Trucking industry expert, Grant Goodale, founder of Convoy, a service for connecting drivers to shipments, says that part of the reason smaller trucking companies are especially struggling right now is related to contract pricing, and carriers being unable to charge higher rates to accommodate for the price of fuel due to previously agreed on rates. 

“A lot of the freight that’s moved in this country has moved under contract, and those freight rates are set annually or less frequently, which makes it hard for the companies that are setting those contracts to flex to accommodate fuel prices that move so quickly,” Goodale said. 

“The rates for truckers are not increasing as rapidly as fuel prices are increasing. And that’s what’s putting the squeeze on the small carriers in this nation,” he continued.

Carriers not locked into a contract with set freight rates have been forced to implement larger and larger fuel charges to cover the cost of filling up, which means higher prices for consumers down the line. 

“When the fuel goes up, our freight costs have to go up. You know, there’s no other choice,” said truck driver David Lightsey to 22 ABC.

“In the last 6 months, the fuel surcharges have gone up 10 percent to be able to cover our cost in fuel to be able to get our customers their products,” said Georgia-based trucking company, Service Transfer, terminal manager Heather Aeger.

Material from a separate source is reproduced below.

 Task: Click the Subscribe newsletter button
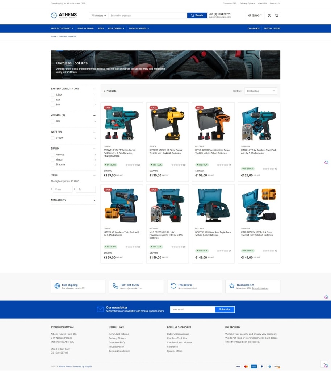click(x=225, y=309)
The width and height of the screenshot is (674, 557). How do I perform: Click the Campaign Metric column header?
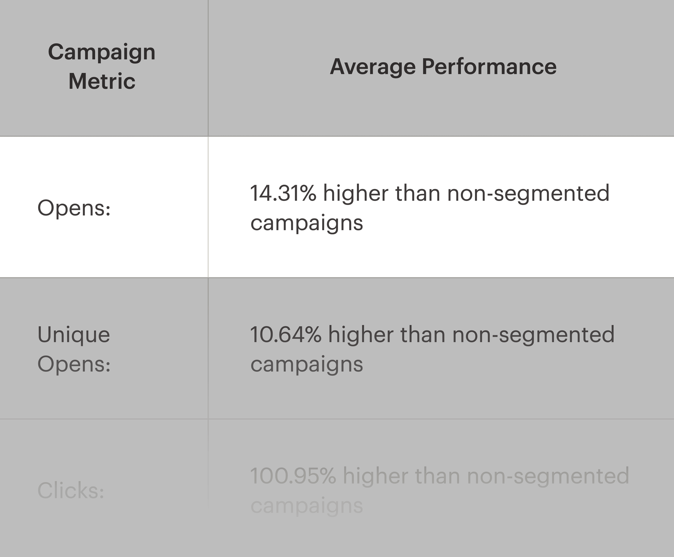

“And it’s not just about now. It’s going to cost in the future as well. Because right now we’re prepping for Christmas. And with that prepping for Christmas, those Christmas things are going to be higher as well,” Aeger said.

Gooddale says that electric trucks may eventually change the industry and eliminate concerns over fuel costs, but believes that the transition to electric rigs will be slow. Truck drivers rely on public infrastructure for fueling up, or charging up, as well as food, parking, and showering needs, and public accommodations for electric trucks may not be seen for quite some time. 

“The reality is electric trucks will be impactful in large scale fleets and private fleets where charging infrastructure can be built at the facilities where the trucks pick up and drop off. For the small truckers like Jacinda, they’re dependent on public infrastructure to accommodate their flexible sort of work style, where they’re traveling everywhere and working, in many cases, with smaller companies that either won’t or can’t afford to put in charging infrastructure,” Goodale continued. 

“And so, much like the electric vehicle revolution and personal transportation relied on a similar revolution in charging availability, and companies making those cars had to go out and partner or directly install charging stations, for people to be comfortable, something similar is going to have to happen for electrification to be meaningfully impactful for the small truckers of the world, which is 90% of the trucks on the road.”

“Trucking is a passion, and it’s not always a job. To most of us, it’s not a job. It’s a passion,” Duran said. 

“And you just have to ride the waves, you know, the ups and downs, the lows and highs, like any industry. And trucking is one of them, and it’s probably one of the first affected by fuel prices, you know, consumer prices. You know, we have to keep going. Essential, we’re so essential. Through this whole pandemic, fuel prices, everything, the truck drivers have continued to go the entire time. It’s just what it is. But the strong will survive. And those who make it will definitely come out stronger, and I’d say more beneficial on the other side.”